FoundationKitStaticOptions.DateUtc
FoundationKitStaticOptions is a static class that holds a single flag controlling which clock is used for automatic timestamps:
| Property | Type | Default | Description |
|---|
DateUtc | bool | false | When true, uses DateTime.UtcNow; when false, uses DateTime.Now |
Set it once at application startup in Program.cs before any entity is persisted:
// Program.cs
FoundationKitStaticOptions.DateUtc = true;
var builder = WebApplication.CreateBuilder(args);
// ...
FoundationKitStaticOptions.DateUtc defaults to false, which means timestamps are recorded in the server’s local time zone. In containerised or multi-region deployments this produces inconsistent data. Set it to true to use UTC universally.
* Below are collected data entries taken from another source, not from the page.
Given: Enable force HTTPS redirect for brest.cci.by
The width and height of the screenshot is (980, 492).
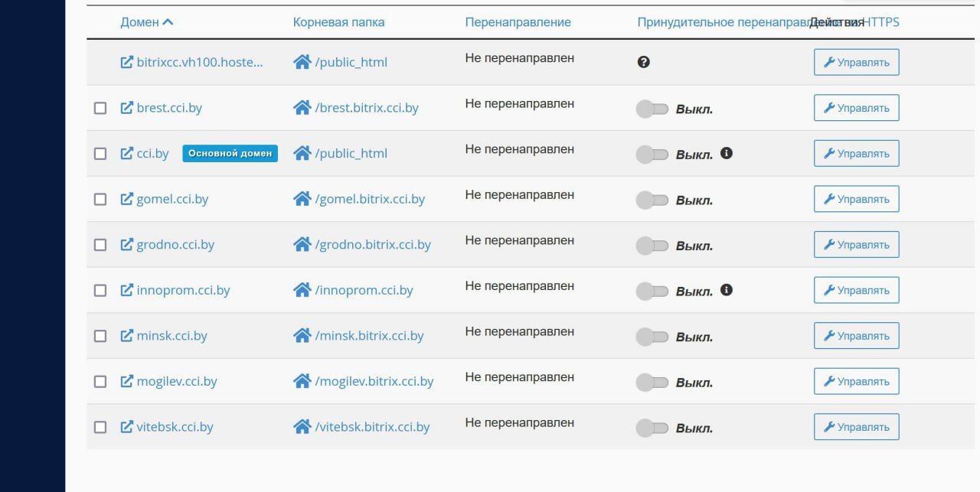Looking at the screenshot, I should [x=652, y=109].
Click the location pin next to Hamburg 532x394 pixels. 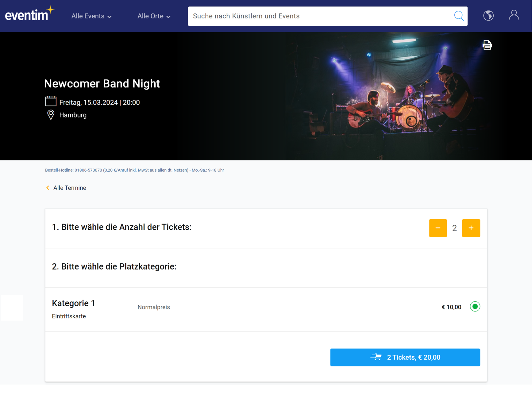tap(51, 115)
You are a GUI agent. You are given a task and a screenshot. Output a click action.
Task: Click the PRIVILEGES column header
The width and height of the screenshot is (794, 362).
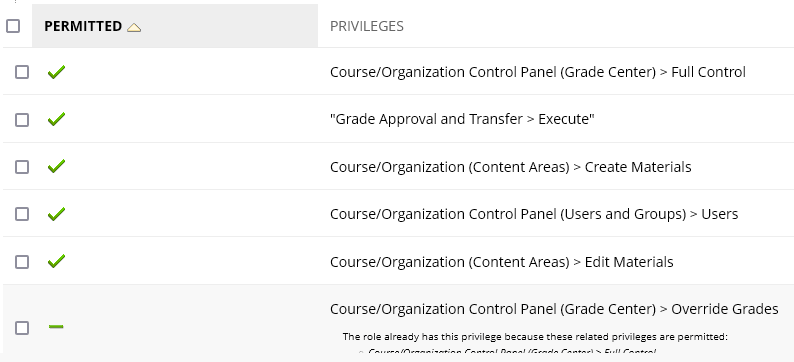click(367, 26)
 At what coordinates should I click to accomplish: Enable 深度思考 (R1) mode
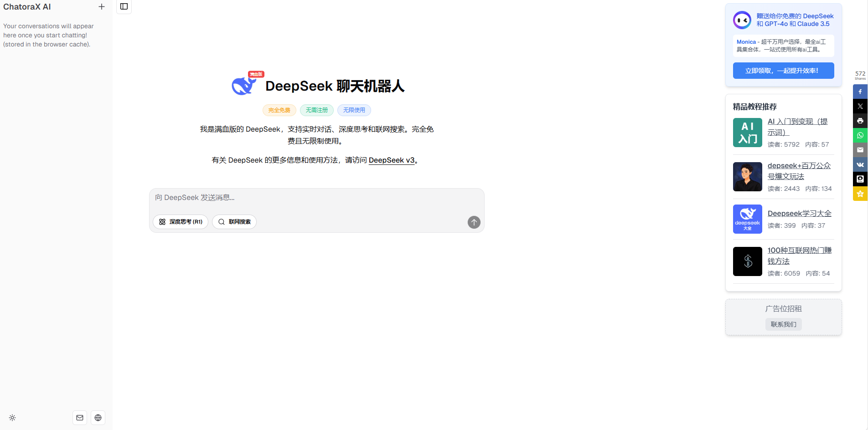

Complete DbContext example
Below is a minimal but complete setup combining all the pieces above:
// Domain/Models/Person.cs
public class Person : BaseModel
{
public string? Name { get; set; }
}
// EF/PersonConfiguration.cs
public class PersonConfiguration : EFCoreConfiguration<Person>
{
public override void ConfigureEF(EntityTypeBuilder<Person> builder)
{
builder.ToTable("Persons");
builder.Property(x => x.Name).HasMaxLength(200).IsRequired();
}
}
// Domain/Persistence/ApplicationDbContext.cs
public class ApplicationDbContext : FoundationKitDbContext
{
public ApplicationDbContext(DbContextOptions<ApplicationDbContext> options)
: base(options)
{
}
public DbSet<Person> Persons { get; set; }
protected override void OnModelCreating(ModelBuilder modelBuilder)
{
base.OnModelCreating(modelBuilder);
modelBuilder.ApplyConfiguration(new PersonConfiguration());
}
}
Registering the DbContext in Program.cs
Register your context with the standard AddDbContext extension. The example below targets PostgreSQL via Npgsql:
// Program.cs
using FoundationKit.Domain.Option;
using FoundationKit.Extensions;
using System.Reflection;
FoundationKitStaticOptions.DateUtc = true;
var builder = WebApplication.CreateBuilder(args);
// Register AutoMapper profiles in the executing assembly
builder.Services.AddFoundationKit(Assembly.GetExecutingAssembly());
// Register the DbContext
builder.Services.AddDbContext<ApplicationDbContext>(options =>
options.UseNpgsql(builder.Configuration.GetConnectionString("postgres")));
var app = builder.Build();
app.Run();
Migrations
Use the standard EF Core CLI tools to create and apply migrations:
Add a migration
dotnet ef migrations add InitialCreate --project YourProject --startup-project YourStartupProject
Apply migrations to the database
dotnet ef database update --project YourProject --startup-project YourStartupProject
Generate a SQL script (optional, for production)
dotnet ef migrations script --idempotent -o migrations.sql
If your migrations assembly differs from the startup project, pass the output directory explicitly: dotnet ef migrations add InitialCreate -o EF/Migrations.